▶ Exercices
1 - Dans le texte, résumez plus brièvement le paragraphe qui commence par « Ketteler goûtait ce travail » en conservant ses faits principaux.
2 - Recopiez sans modification le passage du texte qui commence à « Deux étaient d’origine » et se termine à « d’un pape infaillible. ».

▶ Texte

=-=-=

Deux étaient d’origine autrichienne. L’une avait pour auteur le cardinal Rauscher, l’autre venait de l’entourage du cardinal Schwarzenberg. Une troisième, signée de Hefele, évêque de Rottenburg, s’efforçait d’établir que le pape Honorius avait erré, et qu’un concile l’avait condamné. La quatrième, qui s’intitulait simplement : Quaestio, était l’œuvre d’un jésuite italien, le Père Quarella ; elle se résumait en un syllogisme : la majeure énumérait les diverses prérogatives que la puissance papale comportait ; la mineure alléguait que, pour les exercer, il suffisait à la papauté d’être une monarchie mitigée ; donc, concluait-on, nui besoin d’un pape absolu, d’un pape infaillible.

Ketteler goûtait ce travail, le fit imprimer, voulut le répandre ; des excès de zèle, au Vatican, s’opposèrent à cette diffusion ; alors Ketteler protesta, eut gain de cause, et la prose de Quarella put circuler dans le concile. L’état d’excitation, dans lequel on vivait, la contrariété même qu’avait causée à Ketteler la confiscation provisoire de cet opuscule, et l’impressionnabilité toujours vibrante de son humeur primesautière l’amenèrent à se compromettre un peu plus que de raison pour l’écrit de Quarella ; car cet écrit militait contre l’infaillibilité même, et l’évêque de Mayence ne contestait que l’opportunité. Plus tard, à plusieurs reprises, il déclarera n’avoir jamais pris à son compte les idées de Quarella, et les avoir propagées, non comme une expression de sa pensée, mais comme un document digne d’attention. Ces distinctions très plausibles n’empêcheront pas les ennemis de Ketteler d’exploiter l’incident pour affirmer qu’à certaines époques du concile Ketteler, d’anti-opportuniste, était devenu anti-infaillibiliste. Dans l’émotion des polémiques, l’accent de sa parole dépassait parfois la portée de sa pensée. Alors le spectateur aux aguets, prompt à interpréter une saillie d’humeur comme une manifestation d’opinion, faisait de l’évêque de Mayence, sans plus de nuances, le père adoptif d’une brochure dans laquelle Ketteler, plus rassis, cherchait en vain ses propres pensées, et ne les trouvait plus.

=-=-=

▶ Lignes
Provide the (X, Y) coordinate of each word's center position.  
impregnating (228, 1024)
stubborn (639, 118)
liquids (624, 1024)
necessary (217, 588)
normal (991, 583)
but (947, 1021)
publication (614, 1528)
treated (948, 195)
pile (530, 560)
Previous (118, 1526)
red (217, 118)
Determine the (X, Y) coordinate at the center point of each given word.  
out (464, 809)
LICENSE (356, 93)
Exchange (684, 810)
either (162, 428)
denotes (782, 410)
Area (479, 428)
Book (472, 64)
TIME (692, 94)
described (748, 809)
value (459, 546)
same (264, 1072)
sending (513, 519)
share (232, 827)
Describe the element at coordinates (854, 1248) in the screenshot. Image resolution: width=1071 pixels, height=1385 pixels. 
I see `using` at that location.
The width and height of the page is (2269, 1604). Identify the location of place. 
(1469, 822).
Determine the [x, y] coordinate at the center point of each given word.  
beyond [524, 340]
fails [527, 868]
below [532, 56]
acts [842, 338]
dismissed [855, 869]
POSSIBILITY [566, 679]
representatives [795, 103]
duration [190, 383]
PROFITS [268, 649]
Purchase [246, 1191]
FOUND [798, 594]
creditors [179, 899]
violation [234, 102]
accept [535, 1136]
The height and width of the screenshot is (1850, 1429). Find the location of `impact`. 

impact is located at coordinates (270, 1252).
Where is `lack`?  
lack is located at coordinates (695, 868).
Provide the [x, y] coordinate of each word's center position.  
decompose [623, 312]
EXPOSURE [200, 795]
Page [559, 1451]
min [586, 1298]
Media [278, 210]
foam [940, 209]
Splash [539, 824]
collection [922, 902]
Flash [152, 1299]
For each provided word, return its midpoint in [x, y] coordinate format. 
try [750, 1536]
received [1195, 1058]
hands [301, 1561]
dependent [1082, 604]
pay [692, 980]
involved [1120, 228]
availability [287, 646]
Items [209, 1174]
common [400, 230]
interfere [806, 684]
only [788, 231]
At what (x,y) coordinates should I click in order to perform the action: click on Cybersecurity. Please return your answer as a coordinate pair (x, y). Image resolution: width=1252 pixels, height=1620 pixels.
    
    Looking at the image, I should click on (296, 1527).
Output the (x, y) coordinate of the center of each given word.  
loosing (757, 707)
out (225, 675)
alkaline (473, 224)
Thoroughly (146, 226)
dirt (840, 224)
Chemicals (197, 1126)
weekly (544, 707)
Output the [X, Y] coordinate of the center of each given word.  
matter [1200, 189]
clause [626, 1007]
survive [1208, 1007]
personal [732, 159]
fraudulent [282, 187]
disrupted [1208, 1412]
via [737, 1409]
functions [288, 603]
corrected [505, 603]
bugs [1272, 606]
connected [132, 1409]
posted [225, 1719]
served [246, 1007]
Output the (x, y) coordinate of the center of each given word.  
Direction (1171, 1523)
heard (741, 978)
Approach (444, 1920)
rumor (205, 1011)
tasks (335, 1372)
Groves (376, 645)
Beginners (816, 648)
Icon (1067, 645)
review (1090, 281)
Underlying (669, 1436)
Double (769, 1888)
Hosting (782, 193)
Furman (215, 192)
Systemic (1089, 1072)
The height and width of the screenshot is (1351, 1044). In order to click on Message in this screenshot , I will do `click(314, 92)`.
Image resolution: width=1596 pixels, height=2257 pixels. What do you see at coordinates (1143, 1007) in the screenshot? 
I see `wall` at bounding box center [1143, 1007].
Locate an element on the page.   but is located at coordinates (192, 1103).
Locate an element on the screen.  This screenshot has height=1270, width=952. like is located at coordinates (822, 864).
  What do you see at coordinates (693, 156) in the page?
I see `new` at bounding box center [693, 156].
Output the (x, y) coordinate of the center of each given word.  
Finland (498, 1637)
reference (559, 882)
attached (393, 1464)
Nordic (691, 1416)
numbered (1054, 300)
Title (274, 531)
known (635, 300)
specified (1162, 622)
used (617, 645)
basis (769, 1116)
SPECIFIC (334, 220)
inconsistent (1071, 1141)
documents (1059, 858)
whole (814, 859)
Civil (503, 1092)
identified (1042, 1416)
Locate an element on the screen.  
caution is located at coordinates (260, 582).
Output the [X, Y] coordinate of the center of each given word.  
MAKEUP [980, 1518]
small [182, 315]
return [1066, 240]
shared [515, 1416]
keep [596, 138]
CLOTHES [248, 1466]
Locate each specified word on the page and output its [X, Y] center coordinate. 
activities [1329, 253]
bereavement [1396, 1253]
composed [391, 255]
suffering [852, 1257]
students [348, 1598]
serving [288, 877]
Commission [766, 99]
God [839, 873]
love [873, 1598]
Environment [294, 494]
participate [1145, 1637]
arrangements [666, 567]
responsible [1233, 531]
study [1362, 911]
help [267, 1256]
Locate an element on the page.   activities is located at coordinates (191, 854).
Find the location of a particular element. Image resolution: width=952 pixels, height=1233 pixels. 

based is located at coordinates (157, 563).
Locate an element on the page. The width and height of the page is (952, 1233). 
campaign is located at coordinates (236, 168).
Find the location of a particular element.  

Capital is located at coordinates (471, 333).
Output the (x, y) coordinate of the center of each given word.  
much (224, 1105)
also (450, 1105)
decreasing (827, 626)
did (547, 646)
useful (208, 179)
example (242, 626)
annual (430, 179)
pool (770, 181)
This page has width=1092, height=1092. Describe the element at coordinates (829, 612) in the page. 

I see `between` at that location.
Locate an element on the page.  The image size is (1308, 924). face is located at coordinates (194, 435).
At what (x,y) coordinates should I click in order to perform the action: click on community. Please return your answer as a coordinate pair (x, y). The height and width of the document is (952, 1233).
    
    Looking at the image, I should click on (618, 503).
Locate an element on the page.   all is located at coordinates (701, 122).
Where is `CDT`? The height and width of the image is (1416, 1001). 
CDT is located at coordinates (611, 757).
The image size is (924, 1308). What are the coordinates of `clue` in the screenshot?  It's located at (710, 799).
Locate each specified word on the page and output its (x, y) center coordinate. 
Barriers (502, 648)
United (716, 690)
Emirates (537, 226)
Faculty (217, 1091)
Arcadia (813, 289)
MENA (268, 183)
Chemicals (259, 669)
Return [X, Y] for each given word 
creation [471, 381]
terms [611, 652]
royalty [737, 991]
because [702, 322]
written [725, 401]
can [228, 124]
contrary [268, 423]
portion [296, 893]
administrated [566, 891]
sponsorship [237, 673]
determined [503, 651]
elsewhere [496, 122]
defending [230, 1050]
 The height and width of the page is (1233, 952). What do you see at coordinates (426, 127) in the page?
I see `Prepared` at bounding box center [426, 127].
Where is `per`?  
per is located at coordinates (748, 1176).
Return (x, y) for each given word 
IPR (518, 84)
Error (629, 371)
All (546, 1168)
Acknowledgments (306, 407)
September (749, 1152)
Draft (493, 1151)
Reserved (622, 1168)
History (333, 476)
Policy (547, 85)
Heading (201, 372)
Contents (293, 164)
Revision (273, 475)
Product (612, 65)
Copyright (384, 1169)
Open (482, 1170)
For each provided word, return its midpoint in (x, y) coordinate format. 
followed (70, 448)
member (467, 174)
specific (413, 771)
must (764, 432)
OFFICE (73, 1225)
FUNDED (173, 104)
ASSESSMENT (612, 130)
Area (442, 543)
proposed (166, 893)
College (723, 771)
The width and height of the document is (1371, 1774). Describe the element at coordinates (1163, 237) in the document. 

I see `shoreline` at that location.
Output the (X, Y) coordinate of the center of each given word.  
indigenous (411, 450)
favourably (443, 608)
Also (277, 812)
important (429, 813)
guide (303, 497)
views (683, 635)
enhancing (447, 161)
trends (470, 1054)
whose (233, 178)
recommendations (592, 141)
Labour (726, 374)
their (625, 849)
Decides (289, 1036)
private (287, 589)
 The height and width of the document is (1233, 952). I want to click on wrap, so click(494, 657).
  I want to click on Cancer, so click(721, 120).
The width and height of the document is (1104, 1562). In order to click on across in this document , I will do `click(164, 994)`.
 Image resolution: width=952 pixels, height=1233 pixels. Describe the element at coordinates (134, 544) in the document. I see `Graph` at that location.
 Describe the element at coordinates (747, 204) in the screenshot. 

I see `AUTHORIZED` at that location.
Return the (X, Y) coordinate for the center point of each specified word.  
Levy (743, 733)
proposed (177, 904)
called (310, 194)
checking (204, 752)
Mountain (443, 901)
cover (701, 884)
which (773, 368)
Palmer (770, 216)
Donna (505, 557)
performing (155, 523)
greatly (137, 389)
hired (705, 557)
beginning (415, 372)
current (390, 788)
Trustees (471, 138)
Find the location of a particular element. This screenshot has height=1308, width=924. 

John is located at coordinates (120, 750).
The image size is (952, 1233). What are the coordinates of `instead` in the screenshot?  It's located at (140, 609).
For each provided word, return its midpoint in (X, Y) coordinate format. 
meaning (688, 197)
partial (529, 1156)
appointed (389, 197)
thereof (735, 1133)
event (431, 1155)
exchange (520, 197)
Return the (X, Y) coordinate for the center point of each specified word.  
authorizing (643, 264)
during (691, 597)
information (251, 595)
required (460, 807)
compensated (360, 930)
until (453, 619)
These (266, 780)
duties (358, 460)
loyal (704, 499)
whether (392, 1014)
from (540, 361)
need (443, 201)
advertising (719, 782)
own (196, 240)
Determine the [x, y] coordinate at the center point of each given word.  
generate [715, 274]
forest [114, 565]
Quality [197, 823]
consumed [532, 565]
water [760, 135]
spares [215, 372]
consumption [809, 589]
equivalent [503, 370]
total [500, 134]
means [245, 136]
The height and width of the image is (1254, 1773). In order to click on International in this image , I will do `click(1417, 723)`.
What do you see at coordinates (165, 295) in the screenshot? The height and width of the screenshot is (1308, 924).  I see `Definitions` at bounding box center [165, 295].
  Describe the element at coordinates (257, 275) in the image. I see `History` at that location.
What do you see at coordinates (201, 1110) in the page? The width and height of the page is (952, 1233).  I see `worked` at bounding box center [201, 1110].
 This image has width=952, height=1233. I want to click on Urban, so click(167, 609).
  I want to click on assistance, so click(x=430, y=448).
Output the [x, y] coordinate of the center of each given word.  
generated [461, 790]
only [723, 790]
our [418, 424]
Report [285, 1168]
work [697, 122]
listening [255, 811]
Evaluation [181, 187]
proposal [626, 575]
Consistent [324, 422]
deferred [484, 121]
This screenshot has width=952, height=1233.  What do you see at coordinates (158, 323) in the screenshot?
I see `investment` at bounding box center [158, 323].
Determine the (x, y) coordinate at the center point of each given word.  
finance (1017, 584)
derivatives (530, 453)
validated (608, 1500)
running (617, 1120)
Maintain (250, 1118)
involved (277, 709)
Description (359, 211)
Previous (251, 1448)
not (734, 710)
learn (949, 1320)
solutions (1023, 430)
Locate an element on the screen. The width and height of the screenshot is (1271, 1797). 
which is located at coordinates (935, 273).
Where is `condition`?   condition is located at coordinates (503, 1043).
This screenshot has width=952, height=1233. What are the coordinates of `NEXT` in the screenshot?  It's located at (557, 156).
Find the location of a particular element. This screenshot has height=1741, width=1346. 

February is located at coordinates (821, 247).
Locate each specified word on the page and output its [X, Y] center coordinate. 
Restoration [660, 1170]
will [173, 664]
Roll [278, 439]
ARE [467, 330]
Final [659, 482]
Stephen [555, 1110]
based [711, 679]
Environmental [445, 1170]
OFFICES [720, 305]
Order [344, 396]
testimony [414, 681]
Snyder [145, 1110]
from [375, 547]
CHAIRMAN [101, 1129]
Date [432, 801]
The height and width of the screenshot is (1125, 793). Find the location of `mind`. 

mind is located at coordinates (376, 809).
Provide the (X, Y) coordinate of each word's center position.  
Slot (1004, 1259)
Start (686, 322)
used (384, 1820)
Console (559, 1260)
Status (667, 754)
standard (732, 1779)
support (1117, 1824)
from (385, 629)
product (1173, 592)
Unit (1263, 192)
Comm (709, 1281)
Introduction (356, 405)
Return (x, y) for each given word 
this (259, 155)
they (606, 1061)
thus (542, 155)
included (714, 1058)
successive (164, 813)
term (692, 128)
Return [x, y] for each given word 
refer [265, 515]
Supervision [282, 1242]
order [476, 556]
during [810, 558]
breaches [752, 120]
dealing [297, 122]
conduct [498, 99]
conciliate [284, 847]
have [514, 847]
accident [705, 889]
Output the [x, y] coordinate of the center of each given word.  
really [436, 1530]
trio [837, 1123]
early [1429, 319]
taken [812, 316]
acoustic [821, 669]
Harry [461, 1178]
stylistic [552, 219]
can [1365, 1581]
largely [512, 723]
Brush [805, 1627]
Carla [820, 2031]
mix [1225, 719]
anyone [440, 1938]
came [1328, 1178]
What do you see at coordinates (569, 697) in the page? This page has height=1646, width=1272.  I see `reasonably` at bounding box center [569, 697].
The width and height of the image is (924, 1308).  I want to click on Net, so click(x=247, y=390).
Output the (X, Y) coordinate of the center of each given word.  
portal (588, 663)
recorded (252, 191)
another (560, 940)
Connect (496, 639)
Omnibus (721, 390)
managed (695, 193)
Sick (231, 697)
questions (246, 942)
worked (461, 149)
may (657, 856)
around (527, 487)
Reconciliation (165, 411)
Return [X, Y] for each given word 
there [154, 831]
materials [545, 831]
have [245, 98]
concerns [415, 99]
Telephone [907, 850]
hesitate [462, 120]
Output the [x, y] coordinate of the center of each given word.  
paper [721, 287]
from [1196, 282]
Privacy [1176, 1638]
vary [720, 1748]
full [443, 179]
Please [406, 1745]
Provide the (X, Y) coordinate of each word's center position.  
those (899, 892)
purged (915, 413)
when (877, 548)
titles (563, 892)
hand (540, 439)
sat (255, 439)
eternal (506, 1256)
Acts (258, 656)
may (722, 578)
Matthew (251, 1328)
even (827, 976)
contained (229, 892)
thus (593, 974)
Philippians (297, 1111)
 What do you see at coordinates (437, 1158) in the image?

=-=-=

▶ Corrigé des exercices
1 - Ketteler apprécia l’écrit de Quarella, le fit imprimer et voulut le diffuser. Après un blocage au Vatican, il protesta et obtint sa circulation dans le concile. Emporté par l’excitation du moment, il s’engagea plus que de raison pour un écrit hostile à l’infaillibilité elle-même, alors qu’il n’en contestait que l’opportunité. Il affirma plus tard l’avoir seulement propagé comme un document digne d’attention, sans en partager les idées. Ses ennemis exploitèrent néanmoins l’incident pour le présenter comme devenu anti-infaillibiliste, car, dans les polémiques, ses paroles dépassaient parfois sa pensée.

2 -
Deux étaient d’origine autrichienne. L’une avait pour auteur le cardinal Rauscher, l’autre venait de l’entourage du cardinal Schwarzenberg. Une troisième, signée de Hefele, évêque de Rottenburg, s’efforçait d’établir que le pape Honorius avait erré, et qu’un concile l’avait condamné. La quatrième, qui s’intitulait simplement : Quaestio, était l’œuvre d’un jésuite italien, le Père Quarella ; elle se résumait en un syllogisme : la majeure énumérait les diverses prérogatives que la puissance papale comportait ; la mineure alléguait que, pour les exercer, il suffisait à la papauté d’être une monarchie mitigée ; donc, concluait-on, nui besoin d’un pape absolu, d’un pape infaillible.